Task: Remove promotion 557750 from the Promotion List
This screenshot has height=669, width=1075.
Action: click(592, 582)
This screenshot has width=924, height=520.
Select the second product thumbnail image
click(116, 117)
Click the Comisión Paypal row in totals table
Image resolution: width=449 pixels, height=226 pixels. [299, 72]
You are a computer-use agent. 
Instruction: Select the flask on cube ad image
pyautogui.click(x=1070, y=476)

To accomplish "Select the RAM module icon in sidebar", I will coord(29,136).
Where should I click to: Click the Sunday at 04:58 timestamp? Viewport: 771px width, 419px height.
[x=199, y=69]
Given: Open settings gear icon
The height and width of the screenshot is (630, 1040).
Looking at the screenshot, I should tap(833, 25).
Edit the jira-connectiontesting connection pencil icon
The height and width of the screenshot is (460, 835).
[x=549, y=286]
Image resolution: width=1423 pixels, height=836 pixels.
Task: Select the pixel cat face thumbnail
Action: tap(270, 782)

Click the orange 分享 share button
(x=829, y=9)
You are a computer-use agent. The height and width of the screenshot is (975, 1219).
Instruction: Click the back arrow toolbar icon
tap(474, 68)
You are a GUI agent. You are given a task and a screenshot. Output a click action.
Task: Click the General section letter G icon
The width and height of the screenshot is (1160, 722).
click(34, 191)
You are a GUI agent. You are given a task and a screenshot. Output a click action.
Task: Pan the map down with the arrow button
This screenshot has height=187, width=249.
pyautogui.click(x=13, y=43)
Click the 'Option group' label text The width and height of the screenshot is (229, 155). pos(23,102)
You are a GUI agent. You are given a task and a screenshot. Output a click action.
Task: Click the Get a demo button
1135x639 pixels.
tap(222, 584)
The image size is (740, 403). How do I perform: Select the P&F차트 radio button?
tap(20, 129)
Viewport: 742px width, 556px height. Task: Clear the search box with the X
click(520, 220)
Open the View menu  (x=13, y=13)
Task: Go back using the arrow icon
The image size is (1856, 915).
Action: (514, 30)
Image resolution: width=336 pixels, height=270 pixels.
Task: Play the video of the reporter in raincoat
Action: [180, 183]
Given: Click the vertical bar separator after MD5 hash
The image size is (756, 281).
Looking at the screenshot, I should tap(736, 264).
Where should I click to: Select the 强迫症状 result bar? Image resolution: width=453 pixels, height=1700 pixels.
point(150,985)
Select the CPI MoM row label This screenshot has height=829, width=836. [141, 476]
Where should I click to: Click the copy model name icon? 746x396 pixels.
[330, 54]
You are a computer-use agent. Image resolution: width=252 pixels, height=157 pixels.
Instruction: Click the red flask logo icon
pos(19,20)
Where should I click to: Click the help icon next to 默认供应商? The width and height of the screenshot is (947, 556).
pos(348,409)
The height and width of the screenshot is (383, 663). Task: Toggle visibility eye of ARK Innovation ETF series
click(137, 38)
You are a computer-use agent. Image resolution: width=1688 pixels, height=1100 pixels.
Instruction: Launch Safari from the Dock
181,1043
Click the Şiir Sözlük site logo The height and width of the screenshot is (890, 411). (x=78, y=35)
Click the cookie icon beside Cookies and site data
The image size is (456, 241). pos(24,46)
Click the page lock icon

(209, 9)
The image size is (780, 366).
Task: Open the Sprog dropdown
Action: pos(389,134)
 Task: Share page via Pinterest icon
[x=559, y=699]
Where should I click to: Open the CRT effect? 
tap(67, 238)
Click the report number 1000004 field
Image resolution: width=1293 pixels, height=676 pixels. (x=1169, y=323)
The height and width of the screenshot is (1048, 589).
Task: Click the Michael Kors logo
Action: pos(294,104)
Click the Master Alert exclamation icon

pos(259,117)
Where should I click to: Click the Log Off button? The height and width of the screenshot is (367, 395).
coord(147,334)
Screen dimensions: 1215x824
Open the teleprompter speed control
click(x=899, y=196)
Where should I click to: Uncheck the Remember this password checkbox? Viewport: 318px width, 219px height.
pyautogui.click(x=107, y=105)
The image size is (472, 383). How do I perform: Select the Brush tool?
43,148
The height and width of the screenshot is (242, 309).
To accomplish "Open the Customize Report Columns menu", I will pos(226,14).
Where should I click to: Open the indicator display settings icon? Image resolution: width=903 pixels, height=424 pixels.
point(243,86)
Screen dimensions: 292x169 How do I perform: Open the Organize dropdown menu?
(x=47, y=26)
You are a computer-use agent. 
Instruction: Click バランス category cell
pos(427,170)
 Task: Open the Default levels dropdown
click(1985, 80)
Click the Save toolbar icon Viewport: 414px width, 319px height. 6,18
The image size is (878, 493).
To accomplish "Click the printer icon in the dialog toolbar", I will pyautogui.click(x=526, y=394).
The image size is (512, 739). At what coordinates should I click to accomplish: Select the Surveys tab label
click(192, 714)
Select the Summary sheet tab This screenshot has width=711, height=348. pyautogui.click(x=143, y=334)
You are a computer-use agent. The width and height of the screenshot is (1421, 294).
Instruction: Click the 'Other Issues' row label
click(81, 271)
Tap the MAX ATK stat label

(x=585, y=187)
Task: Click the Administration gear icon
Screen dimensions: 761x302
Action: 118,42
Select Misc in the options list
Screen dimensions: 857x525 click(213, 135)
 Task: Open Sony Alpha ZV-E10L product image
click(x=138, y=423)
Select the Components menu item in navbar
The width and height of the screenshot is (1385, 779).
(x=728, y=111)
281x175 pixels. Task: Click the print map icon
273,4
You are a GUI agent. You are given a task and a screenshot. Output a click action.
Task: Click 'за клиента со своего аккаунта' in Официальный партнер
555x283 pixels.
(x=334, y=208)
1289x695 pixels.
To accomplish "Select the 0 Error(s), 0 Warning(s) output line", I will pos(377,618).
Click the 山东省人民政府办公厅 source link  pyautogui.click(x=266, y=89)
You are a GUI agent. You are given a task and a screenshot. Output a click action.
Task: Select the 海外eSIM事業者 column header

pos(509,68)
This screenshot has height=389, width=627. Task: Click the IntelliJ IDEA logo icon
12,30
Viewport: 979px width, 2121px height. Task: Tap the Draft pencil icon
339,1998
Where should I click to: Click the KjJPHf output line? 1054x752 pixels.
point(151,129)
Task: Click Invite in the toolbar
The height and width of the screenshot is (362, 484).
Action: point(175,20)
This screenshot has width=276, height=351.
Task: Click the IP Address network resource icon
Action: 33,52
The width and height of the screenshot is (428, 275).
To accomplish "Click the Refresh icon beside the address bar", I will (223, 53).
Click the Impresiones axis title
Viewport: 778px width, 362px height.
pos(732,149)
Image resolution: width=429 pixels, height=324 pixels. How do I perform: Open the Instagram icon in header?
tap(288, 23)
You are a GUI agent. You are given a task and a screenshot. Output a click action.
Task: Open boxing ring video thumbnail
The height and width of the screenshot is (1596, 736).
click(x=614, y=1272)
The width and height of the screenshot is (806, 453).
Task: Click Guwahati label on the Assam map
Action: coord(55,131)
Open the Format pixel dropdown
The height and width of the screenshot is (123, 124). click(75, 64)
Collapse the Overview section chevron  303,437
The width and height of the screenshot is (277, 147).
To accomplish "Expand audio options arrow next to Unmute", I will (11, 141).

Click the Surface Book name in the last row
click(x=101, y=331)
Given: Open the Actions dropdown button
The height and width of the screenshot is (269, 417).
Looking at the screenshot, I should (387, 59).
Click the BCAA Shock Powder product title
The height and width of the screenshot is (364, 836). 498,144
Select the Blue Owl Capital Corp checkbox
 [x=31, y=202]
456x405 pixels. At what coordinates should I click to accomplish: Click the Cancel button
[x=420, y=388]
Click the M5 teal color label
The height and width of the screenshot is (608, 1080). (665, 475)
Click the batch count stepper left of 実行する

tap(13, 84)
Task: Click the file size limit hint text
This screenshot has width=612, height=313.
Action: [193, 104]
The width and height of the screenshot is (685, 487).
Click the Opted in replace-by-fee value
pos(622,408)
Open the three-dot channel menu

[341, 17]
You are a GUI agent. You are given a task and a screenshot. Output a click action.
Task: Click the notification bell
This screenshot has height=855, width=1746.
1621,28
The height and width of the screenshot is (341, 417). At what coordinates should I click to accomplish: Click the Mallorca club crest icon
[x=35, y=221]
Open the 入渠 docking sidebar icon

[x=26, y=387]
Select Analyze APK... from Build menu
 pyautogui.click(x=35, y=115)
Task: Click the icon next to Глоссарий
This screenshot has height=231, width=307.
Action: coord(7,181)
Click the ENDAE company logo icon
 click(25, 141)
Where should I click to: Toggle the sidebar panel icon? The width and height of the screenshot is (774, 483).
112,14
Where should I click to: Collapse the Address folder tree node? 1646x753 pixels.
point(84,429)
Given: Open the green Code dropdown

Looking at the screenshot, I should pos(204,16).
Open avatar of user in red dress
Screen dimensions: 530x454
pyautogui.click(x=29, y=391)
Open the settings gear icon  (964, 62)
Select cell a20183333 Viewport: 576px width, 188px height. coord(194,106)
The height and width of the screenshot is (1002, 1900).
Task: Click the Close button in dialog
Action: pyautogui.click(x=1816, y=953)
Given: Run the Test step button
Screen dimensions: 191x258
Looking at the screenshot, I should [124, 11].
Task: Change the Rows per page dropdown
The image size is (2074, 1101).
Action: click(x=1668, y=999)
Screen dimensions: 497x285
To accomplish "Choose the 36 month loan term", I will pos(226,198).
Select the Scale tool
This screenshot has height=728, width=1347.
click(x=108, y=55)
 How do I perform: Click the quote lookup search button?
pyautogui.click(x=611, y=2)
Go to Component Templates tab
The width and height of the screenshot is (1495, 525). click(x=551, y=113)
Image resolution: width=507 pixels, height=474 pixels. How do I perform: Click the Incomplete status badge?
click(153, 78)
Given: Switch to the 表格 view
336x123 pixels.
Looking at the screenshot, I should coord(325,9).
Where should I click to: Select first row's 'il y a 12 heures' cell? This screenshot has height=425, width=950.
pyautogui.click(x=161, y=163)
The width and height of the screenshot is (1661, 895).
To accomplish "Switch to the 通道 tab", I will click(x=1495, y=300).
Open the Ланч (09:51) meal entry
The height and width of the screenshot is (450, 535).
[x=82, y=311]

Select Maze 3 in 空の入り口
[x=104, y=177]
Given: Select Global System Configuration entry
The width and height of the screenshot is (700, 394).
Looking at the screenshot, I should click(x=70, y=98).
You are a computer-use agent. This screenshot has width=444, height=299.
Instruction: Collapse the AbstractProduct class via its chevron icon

:: WHAT YOU WILL DO ::
Write out the records verbatim, starting with the line containing "Where should I click to: Select first" and ending with the line containing "[x=104, y=177]", both of those lines included.

:: REPLY ::
Where should I click to: Select first row's 'il y a 12 heures' cell? This screenshot has height=425, width=950.
pyautogui.click(x=161, y=163)
The width and height of the screenshot is (1661, 895).
To accomplish "Switch to the 通道 tab", I will click(x=1495, y=300).
Open the Ланч (09:51) meal entry
The height and width of the screenshot is (450, 535).
[x=82, y=311]

Select Maze 3 in 空の入り口
[x=104, y=177]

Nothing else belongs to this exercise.